Since there is no answer yet, I can provide you with an ugly but robust solution. You can exploit the wget command to grab the URLs in your file. Normally, wget is used to download from thos URLs, but by denying wget time for it lookup via DNS, it will not resolve anything and just print the URLs. You can then grep on those URLs that have .co.uk in them. The whole story becomes:

wget --force-html --input-file=yourFile.html --dns-timeout=0.001 --bind-address=127.0.0.1 2>&1 | grep -e "^\-\-.*\\.co\\.uk/.*"

If you want to get rid of the remaining timestamp information on each line, you can pipe the output through sed, as in | sed 's/.*-- //'.

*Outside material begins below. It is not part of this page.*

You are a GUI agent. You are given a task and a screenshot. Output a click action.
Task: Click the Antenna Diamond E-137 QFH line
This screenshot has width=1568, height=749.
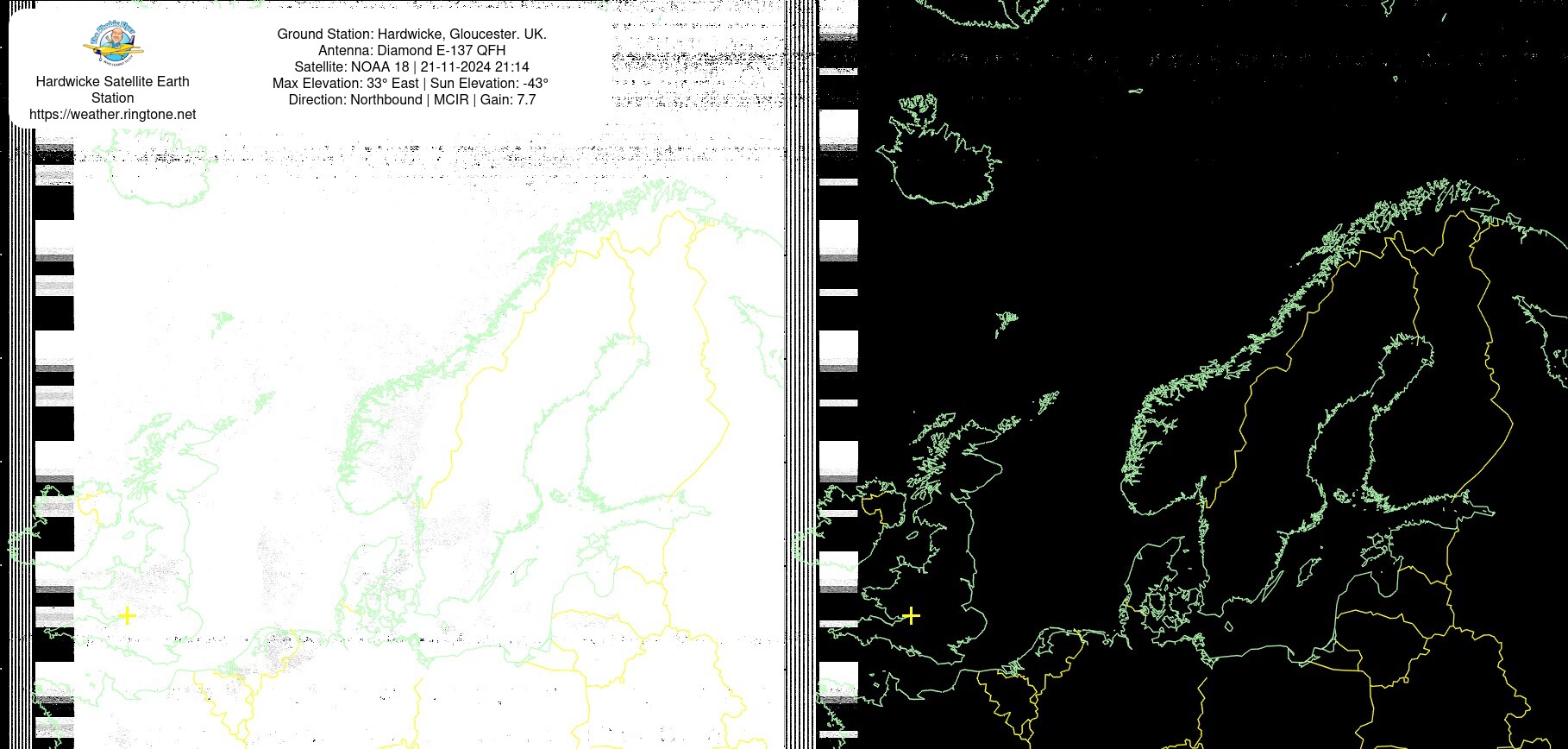coord(411,50)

If you do not have wget, then you can get it here

Reinier Torenbeek
  • 16,669
  • 7
  • 46
  • 69
0

One way using awk:

awk -F "[ \"]" '{ for (i = 1; i<=NF; i++) if ($i ~ /\.co\.uk/) print $i }' file.html

output:

http://www.mysite.co.uk/
http://www.ultraguia.co.uk/motets.php?pg=2
http://www.ultraguia.co.uk/motets.php?pg=2

If you are only interested in unique urls, pipe the output into sort -u

HTH

Steve
  • 51,466
  • 13
  • 89
  • 103
0

The following approach uses a real HTML engine to parse your HTML, and will thus be more reliable faced with CDATA sections or other syntax which is hard to parse:

links -dump http://www.google.co.uk/ -html-numbered-links 1 -anonymous \
  | tac \
  | sed -e '/^Links:/,$ d' \
        -e 's/[0-9]\+.[[:space:]]//' \
  | grep '^http://[^/]\+[.]co[.]uk'

It works as follows:

  • links (a text-based web browser) actually retrieves the site.
    • Using -dump causes the rendered page to be emitted to stdout.
    • Using -html-numbered-links requests a numbered table of links.
    • Using -anonymous tweaks defaults for added security.
  • tac reverses the output from Links in a line-ordered list
  • sed -e '/^Links:/,$ d' deletes everything after (pre-reversal, before) the table of links, ensuring that actual page content can't be misparsed
  • sed -e 's/[0-9]\+.[[:space:]]//' removes the numbered headings from the individual links.
  • grep '^https\?://[^/]\+[.]co[.]uk' finds only those links with their host parts ending in .co.uk.
Charles Duffy
  • 280,126
  • 43
  • 390
  • 441